FRAGMENTO PROPORCIONADO:
Esta cuestión, central en todo el período y que, como se sabe, había resurgido desde un añejo pasado medieval para devenir una instancia esencial en el proceso de impugnar la exterioridad de las monarquías de Antiguo Régimen, se expresó bajo la forma de una tensión que reflejó la oposición a abandonar las formas de la representación de la ciudad en el proceso de emergencia de los estados provinciales[42]. Por eso, estima Chiaramonte, “el tránsito de las soberanías de las ciudades a las de las provincias (…), no será un simple proceso de ampliación territorial sino, (…) un profundo cambio de conformación del sujeto de la soberanía y del correspondiente régimen representativo”[43].
Esta cronología, que ya había sido despojada de toda forma teleológica e inscripta en un proceso cuyas claves pertenecían a la historia y no a la supuesta existencia de las naciones que se realizaban a sí mismas, constituyó otro de los aspectos que Chiaramonte incluyó desde muy temprano en sus investigaciones. En un artículo publicado con Pablo Buchbinder[44], ambos se habían aplicado a reconstruir el debate entre los constitucionalistas del siglo XIX acerca de la precedencia de las provincias o de la Nación. Este punto será desarrollado en un artículo que condensa los rasgos que condujo a la formación de la nación. Allí, desbrozan el vocabulario utilizado en la época de los preconceptos ideológicos de buena parte de la historiografía para situar la cuestión de la nacionalidad y “considerar la formación de la nacionalidad argentina como un efecto, no una causa, del proceso de organización de la Nación argentina actual”[45]. Esta discusión irá extendiéndose hacia las concepciones de la nación del siglo XVIII y la primera mitad del siglo XIX, discutiendo las mutaciones léxicas de un término esencial en el proceso de fragmentación provocado por la crisis monárquica[46]. Del mismo modo, se consideró la discusión acerca de los fundamentos iusnaturalistas de los movimientos de independencia y su vínculo con el Derecho natural en la España borbónica poniendo de relevancia el pensamiento de Emer de Vattel[47].
En paralelo a los trabajos de Chiaramonte que se habían condensado y, en parte, anunciado en Ciudades, provincias…, Noemí Goldman publicó Historia y lenguaje. Los discursos de la Revolución de Mayo[48]. En esos años, Goldman ya se había dedicado a estudiar el análisis del discurso y su productividad como instrumento para dar cuenta de las insuficiencias de formas superadas de comprender los textos, los discursos. En El discurso como objeto de la historia[49] se propuso mostrar que los historiadores del discurso plantean problemas relacionados con la producción social del sentido. El análisis se inscribió, también, en una discusión más general acerca de la referencialidad del lenguaje y del modo en que los historiadores pasaron por alto o suscribieron esa referencialidad. “La historiografía no tematizaba la discursividad del documento histórico, su lengua, su estilo, su escritura”[50]. El libro presentó un análisis del discurso político de Moreno que le permitió superar las interpretaciones acerca de Moreno sirviéndose de “sus propios discursos y en su propio vocabulario político”[51] en términos de identidad. Así, Goldman se vio conducida a reexaminar las nociones de “pueblo/pueblos” y “patria” en Historia y Lenguaje. Los discursos de la Revolución de Mayo, y con el mismo objetivo de recuperar los discursos de distintos miembros del personal político revolucionario (Moreno, Castelli y Monteagudo)[52].

REGISTROS DE DATOS:
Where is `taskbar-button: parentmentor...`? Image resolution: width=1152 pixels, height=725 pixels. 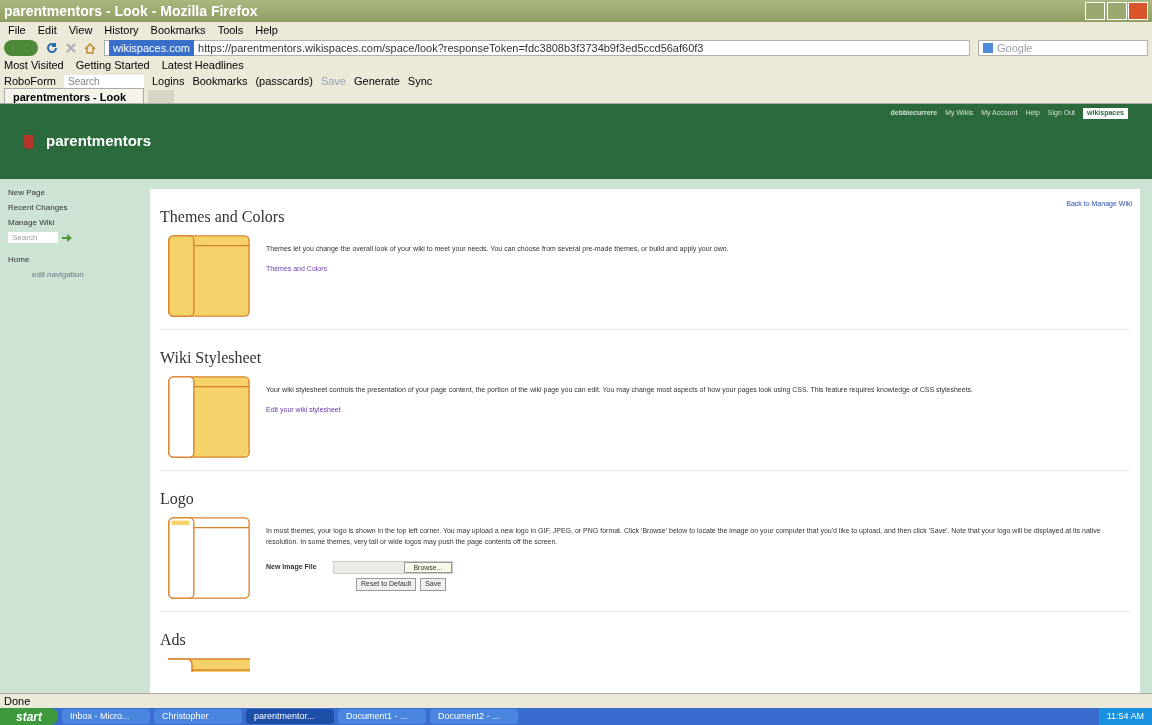
taskbar-button: parentmentor... is located at coordinates (290, 716).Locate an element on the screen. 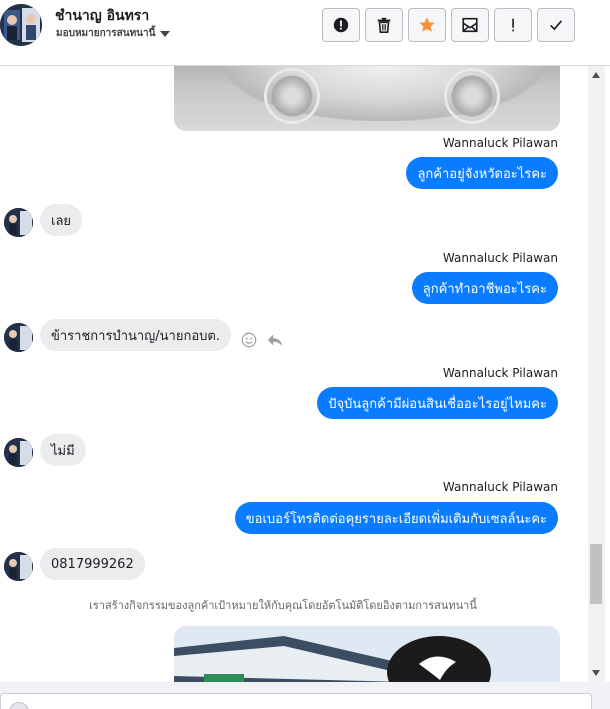  exclamation-circle-icon is located at coordinates (341, 25).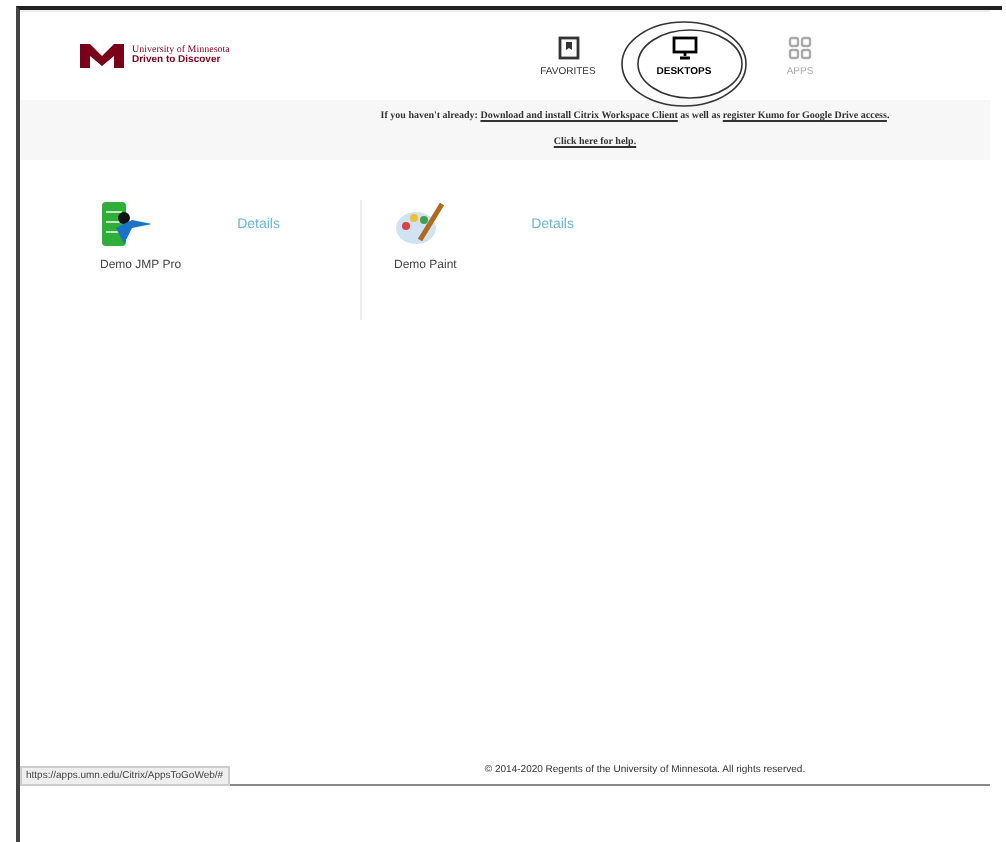  Describe the element at coordinates (102, 56) in the screenshot. I see `logo-icon` at that location.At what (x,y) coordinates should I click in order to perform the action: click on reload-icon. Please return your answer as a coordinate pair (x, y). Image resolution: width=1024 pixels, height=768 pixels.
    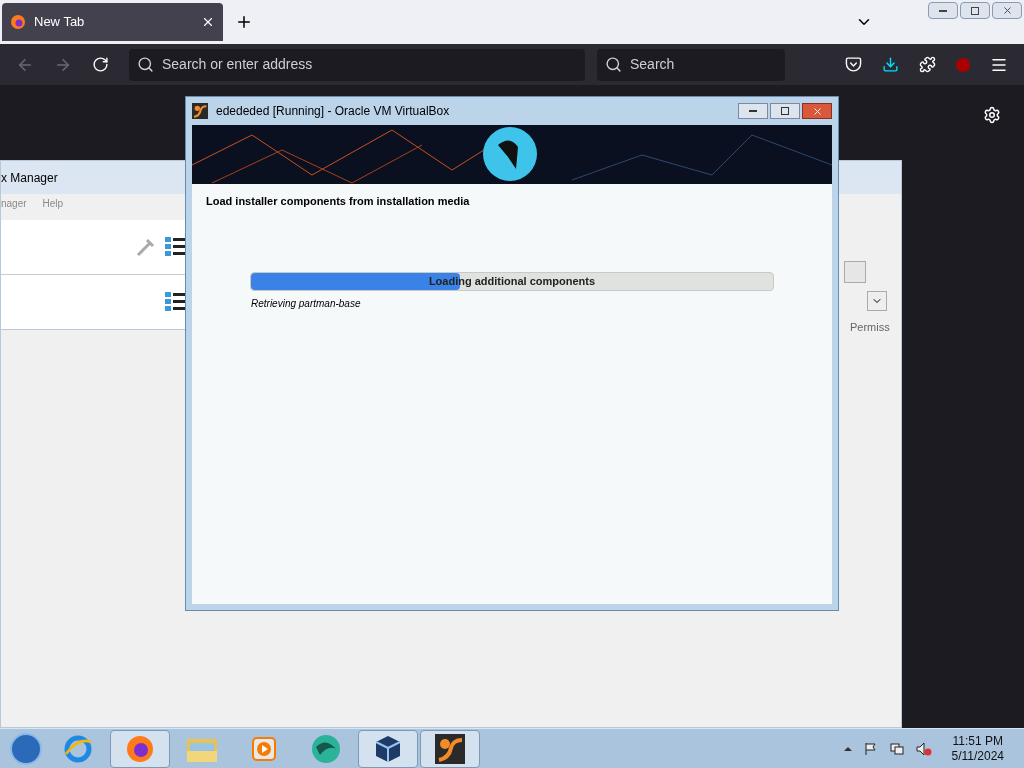
    Looking at the image, I should click on (100, 64).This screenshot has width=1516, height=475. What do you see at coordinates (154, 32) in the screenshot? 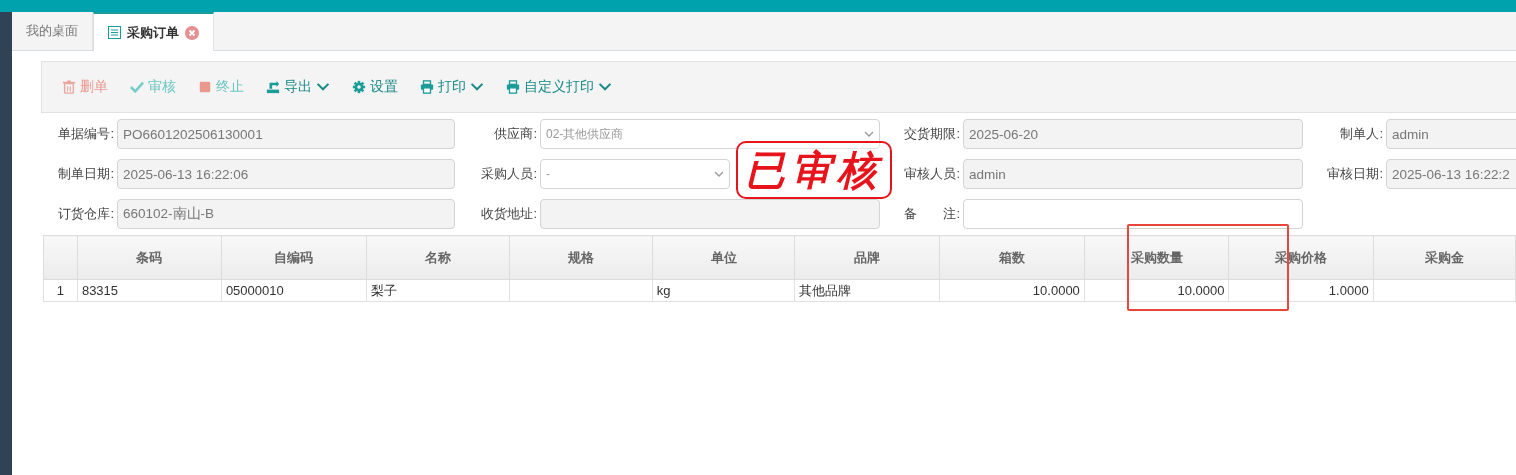
I see `tab: 采购订单` at bounding box center [154, 32].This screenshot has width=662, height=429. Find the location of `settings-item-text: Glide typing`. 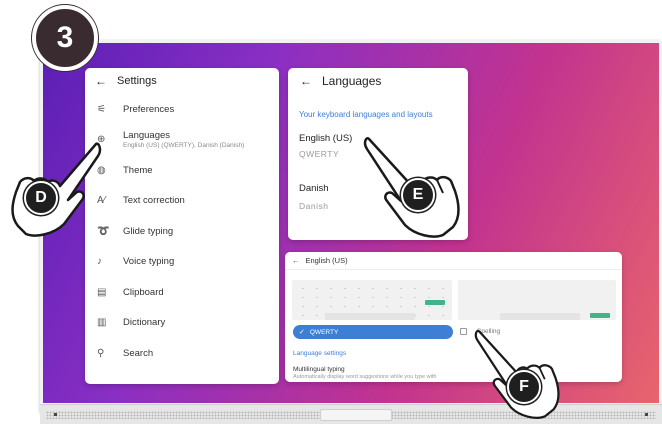

settings-item-text: Glide typing is located at coordinates (148, 232).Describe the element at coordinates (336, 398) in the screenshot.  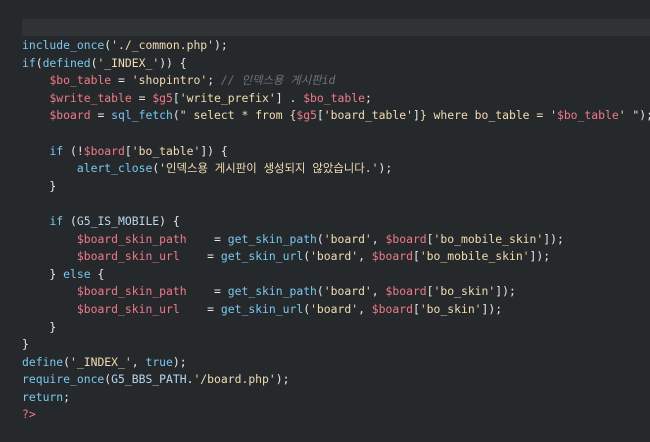
I see `code-line: return;` at that location.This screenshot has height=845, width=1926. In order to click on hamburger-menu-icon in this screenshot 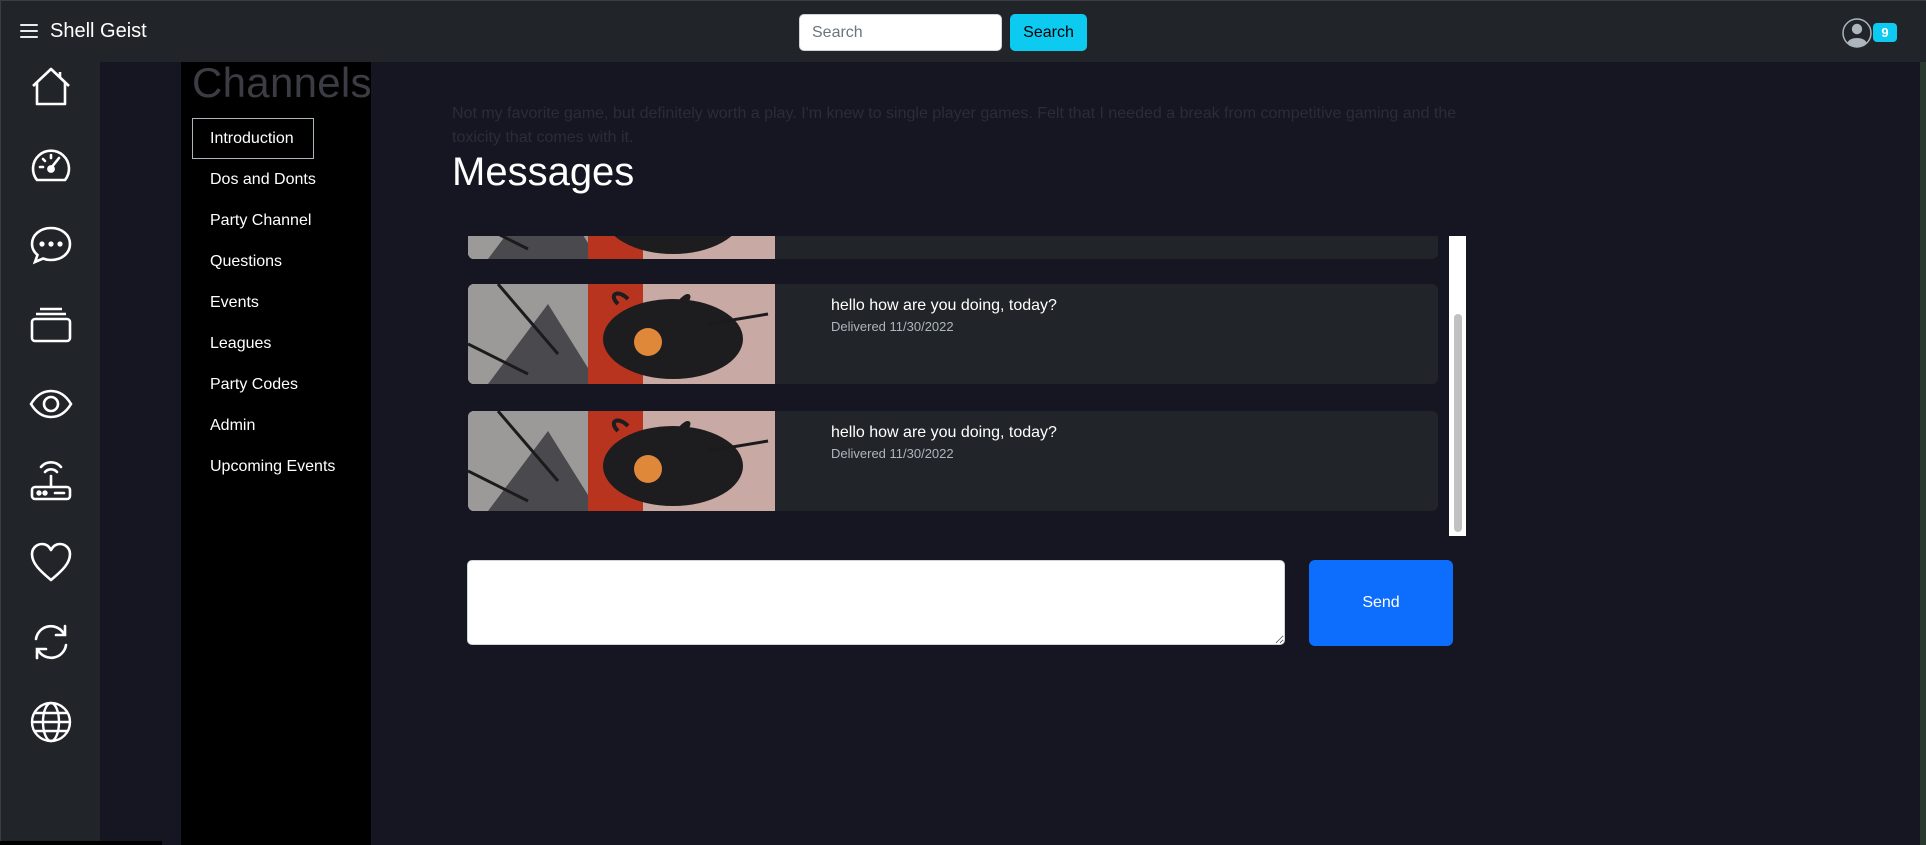, I will do `click(29, 31)`.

TAREA A:
Traduce al inglés esta oración del fragmento sobre Chiaramonte y Goldman: «En esos años, Goldman ya se había dedicado a estudiar el análisis del discurso y su productividad como instrumento para dar cuenta de las insuficiencias de formas superadas de comprender los textos, los discursos.»
TAREA B:
Enumera, en el orden en que aparecen, todas las personas mencionadas por su nombre en el fragmento sobre Chiaramonte y Goldman.
TAREA C:
Continúa, por favor, el fragmento sobre Chiaramonte y Goldman a partir de su última oración.

RESULTADO A:
In those years, Goldman had already devoted herself to studying discourse analysis and its productivity as a tool for accounting for the shortcomings of outdated ways of understanding texts, discourses.

RESULTADO B:
- Chiaramonte
- Pablo Buchbinder
- Emer de Vattel
- Noemí Goldman
- Moreno
- Castelli
- Monteagudo

RESULTADO C:
En los trabajos más recientes, este esfuerzo por inscribirse en el análisis de textos como el de Moreno y otros protagonistas de la revolución, como anunciaba en la conclusión de su libro, parece haberse desplazado en beneficio de un interés más específico por los conceptos. En ese sentido, en 2008 publicó Lenguaje y revolución. Conceptos políticos clave en el Río de la Plata, 1780- 1850[53]. El libro no sólo refleja el interés señalado por Goldman sino el éxito en constituir un equipo de investigación en consonancia con otros investigadores de distintos países para poner en marcha una notable empresa de discusión y de los conceptos políticos. Así, Diccionario histórico del lenguaje político y social en el espacio iberoamericano o Iberconceptos que es una iniciativa que agrupa a más de cincuenta investigadores de distinta nacionalidad que buscan realizar un estudio comparado de la manera en la que los conceptos políticos se transformaron en el período 1750-1850 y en el que Goldman coordina la noción de Soberanía en Iberoamérica[54]. La finalidad ulterior, luego de una primera etapa más bien nacional, es producir una historia atlántica de los conceptos políticos. La voluntad de superar la evolución léxico-semántica para comprender los cambios y el modo en que los “significados inestables se articulan e interactúan con las transformaciones que ocurren fuera de la lengua e inversamente cómo algunas innovaciones conceptuales conllevan importantes transformaciones en la manera de ver las cosas e incluso (…) pueden producir cambios más o menos decisivos en el terreno social o político”[55]. Esta empresa colectiva ya ha producido notables avances en el conocimiento de los lenguajes políticos, tal como lo revela el texto y el diccionario citados[56].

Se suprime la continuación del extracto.